Saved data entries
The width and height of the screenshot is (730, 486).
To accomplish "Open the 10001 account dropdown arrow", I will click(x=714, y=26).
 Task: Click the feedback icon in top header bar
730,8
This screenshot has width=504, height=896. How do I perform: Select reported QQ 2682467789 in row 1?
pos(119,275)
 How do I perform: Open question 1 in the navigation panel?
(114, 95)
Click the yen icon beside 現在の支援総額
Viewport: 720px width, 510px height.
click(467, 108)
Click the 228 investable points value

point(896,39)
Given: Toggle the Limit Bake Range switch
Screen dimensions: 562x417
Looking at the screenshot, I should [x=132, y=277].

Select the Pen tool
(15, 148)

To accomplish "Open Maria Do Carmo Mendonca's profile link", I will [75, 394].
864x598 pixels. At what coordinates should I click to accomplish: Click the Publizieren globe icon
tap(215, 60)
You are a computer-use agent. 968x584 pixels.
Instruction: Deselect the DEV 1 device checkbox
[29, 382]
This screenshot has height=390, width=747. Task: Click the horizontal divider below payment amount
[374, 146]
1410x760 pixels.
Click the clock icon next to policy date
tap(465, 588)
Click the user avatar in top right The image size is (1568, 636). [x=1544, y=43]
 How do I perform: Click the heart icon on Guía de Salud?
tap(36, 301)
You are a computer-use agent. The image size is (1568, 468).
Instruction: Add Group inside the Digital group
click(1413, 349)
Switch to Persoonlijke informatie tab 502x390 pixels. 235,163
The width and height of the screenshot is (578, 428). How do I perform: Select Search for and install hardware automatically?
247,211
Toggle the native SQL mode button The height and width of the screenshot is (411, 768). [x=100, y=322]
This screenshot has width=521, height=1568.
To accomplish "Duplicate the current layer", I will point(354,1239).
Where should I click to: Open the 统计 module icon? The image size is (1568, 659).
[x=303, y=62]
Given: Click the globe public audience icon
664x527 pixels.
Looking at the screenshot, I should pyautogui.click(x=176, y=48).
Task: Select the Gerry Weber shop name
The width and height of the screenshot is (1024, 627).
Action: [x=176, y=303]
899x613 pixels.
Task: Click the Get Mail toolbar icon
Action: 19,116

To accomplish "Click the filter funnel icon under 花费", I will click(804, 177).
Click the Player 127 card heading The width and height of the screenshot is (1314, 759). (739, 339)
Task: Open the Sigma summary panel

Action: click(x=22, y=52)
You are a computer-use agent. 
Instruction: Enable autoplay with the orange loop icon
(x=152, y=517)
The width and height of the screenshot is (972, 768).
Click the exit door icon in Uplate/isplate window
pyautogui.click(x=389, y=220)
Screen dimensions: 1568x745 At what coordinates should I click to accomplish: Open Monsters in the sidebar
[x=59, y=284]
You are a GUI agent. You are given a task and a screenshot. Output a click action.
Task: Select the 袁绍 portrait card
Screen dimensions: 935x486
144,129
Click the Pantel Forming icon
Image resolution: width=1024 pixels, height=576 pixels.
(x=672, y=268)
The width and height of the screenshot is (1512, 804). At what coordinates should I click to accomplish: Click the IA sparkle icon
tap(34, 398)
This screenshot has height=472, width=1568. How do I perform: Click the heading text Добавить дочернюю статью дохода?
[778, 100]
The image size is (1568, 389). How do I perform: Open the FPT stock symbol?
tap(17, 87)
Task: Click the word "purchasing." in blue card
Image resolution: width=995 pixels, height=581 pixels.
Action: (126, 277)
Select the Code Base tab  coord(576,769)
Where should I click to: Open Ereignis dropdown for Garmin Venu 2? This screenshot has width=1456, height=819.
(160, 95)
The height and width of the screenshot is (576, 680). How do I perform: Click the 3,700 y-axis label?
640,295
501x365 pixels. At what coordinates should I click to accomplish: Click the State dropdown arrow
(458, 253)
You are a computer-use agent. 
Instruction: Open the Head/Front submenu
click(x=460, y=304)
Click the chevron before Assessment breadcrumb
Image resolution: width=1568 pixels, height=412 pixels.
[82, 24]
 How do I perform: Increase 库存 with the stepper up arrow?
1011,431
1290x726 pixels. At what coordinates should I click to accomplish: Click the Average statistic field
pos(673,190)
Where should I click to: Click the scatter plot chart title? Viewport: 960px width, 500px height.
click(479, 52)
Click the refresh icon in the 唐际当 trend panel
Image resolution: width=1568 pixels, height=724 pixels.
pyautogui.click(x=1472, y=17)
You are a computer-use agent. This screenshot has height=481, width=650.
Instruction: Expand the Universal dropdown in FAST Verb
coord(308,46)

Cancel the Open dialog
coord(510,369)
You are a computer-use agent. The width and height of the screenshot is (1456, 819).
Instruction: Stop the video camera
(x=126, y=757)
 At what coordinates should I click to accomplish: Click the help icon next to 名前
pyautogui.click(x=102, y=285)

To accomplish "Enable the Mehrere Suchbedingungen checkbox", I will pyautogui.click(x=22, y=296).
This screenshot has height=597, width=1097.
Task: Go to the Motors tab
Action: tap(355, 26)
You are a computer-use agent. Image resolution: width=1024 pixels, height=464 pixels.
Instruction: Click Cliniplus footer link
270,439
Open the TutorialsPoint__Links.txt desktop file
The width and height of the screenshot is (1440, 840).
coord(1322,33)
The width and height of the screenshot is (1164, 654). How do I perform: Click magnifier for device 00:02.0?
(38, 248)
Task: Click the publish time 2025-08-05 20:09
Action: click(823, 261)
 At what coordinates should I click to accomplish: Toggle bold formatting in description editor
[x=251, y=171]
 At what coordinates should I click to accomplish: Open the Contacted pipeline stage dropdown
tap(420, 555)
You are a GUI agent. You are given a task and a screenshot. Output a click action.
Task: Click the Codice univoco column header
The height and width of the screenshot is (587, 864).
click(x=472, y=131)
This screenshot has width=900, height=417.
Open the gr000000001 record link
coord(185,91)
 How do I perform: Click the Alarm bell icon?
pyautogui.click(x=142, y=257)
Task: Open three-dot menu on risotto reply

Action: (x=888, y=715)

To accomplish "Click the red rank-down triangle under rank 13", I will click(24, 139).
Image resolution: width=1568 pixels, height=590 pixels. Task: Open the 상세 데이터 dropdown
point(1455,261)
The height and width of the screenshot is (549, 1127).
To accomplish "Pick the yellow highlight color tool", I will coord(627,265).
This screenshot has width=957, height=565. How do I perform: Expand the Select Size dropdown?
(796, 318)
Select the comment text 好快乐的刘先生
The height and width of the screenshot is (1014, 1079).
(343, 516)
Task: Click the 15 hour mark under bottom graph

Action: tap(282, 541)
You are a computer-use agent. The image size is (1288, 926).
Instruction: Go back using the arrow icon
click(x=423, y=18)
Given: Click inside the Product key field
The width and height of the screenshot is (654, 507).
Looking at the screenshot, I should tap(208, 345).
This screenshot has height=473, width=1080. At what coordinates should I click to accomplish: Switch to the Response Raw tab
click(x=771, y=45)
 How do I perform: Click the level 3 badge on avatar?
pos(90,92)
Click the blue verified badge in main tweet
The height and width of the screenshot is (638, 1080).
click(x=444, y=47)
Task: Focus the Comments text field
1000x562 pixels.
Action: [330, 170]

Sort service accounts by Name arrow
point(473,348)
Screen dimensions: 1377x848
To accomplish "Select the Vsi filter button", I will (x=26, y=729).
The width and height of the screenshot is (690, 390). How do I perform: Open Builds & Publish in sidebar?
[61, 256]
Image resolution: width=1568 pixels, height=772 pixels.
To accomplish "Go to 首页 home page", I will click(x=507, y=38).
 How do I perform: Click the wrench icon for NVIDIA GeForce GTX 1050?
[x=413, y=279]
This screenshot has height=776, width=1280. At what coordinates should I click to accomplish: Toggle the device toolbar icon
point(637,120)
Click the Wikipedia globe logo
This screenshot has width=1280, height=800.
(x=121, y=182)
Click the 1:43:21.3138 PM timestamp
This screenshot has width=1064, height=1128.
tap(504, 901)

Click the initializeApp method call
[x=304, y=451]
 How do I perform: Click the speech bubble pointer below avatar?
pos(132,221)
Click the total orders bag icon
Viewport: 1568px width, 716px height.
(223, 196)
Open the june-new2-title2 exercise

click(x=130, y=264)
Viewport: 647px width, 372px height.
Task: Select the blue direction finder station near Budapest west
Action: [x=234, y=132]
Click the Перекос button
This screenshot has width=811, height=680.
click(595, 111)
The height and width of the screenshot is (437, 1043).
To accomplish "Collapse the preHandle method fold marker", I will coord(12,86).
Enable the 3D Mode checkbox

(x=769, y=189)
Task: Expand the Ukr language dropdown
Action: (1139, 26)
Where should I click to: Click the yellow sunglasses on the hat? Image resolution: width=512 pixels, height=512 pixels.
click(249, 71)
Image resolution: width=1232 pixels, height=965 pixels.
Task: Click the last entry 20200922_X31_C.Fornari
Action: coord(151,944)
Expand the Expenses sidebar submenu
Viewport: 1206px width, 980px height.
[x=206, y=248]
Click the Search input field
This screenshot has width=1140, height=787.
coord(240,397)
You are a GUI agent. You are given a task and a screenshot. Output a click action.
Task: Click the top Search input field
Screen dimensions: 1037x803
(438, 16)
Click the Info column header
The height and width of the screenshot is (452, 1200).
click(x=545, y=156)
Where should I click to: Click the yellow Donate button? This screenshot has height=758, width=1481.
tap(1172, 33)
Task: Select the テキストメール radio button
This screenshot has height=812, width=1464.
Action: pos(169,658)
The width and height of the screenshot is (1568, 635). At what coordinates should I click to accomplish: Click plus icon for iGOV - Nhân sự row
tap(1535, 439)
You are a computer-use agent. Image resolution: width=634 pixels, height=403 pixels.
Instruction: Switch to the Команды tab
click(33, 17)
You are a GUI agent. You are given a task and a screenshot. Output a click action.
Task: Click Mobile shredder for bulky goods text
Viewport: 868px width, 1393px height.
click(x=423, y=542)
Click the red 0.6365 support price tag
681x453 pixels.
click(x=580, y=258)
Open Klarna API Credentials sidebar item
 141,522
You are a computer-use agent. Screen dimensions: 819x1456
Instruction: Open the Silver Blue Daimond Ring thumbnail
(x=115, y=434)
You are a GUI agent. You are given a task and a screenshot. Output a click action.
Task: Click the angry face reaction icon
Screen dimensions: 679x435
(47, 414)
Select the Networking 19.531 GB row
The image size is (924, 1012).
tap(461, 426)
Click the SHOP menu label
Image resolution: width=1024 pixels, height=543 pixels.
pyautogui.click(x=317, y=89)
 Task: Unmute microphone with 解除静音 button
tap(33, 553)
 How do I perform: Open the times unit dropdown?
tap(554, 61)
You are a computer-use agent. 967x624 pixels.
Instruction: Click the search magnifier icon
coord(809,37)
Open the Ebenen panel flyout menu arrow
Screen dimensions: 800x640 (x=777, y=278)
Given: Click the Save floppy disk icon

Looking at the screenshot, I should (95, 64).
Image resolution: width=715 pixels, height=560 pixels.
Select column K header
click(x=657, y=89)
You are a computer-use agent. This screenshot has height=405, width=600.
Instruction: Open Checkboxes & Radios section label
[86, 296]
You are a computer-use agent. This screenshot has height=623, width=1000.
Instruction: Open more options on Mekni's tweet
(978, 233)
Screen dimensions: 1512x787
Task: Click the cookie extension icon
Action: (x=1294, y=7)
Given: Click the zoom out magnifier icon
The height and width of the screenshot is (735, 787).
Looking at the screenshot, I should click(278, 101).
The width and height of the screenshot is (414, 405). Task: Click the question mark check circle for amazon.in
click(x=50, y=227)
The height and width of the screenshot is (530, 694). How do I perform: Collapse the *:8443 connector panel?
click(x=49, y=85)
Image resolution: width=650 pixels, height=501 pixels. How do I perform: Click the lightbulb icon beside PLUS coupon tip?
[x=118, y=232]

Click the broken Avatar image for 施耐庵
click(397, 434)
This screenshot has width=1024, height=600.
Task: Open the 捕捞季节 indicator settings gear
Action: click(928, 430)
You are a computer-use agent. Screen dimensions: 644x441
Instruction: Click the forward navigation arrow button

● AIM OF THE TASK: Please output exactly the lines between the one holding "You are a computer-use agent. The width" and the one holding "Task: Click the Codice univoco column header" in the records above, inclusive, and nothing more.

● EXPECTED OUTPUT:
You are a computer-use agent. The width and height of the screenshot is (1456, 819).
Instruction: Stop the video camera
(x=126, y=757)
 At what coordinates should I click to accomplish: Click the help icon next to 名前
pyautogui.click(x=102, y=285)

To accomplish "Enable the Mehrere Suchbedingungen checkbox", I will pyautogui.click(x=22, y=296).
This screenshot has height=597, width=1097.
Task: Go to the Motors tab
Action: tap(355, 26)
You are a computer-use agent. Image resolution: width=1024 pixels, height=464 pixels.
Instruction: Click Cliniplus footer link
270,439
Open the TutorialsPoint__Links.txt desktop file
The width and height of the screenshot is (1440, 840).
coord(1322,33)
The width and height of the screenshot is (1164, 654). How do I perform: Click magnifier for device 00:02.0?
(38, 248)
Task: Click the publish time 2025-08-05 20:09
Action: click(823, 261)
 At what coordinates should I click to accomplish: Toggle bold formatting in description editor
[x=251, y=171]
 At what coordinates should I click to accomplish: Open the Contacted pipeline stage dropdown
tap(420, 555)
You are a GUI agent. You are given a task and a screenshot. Output a click action.
Task: Click the Codice univoco column header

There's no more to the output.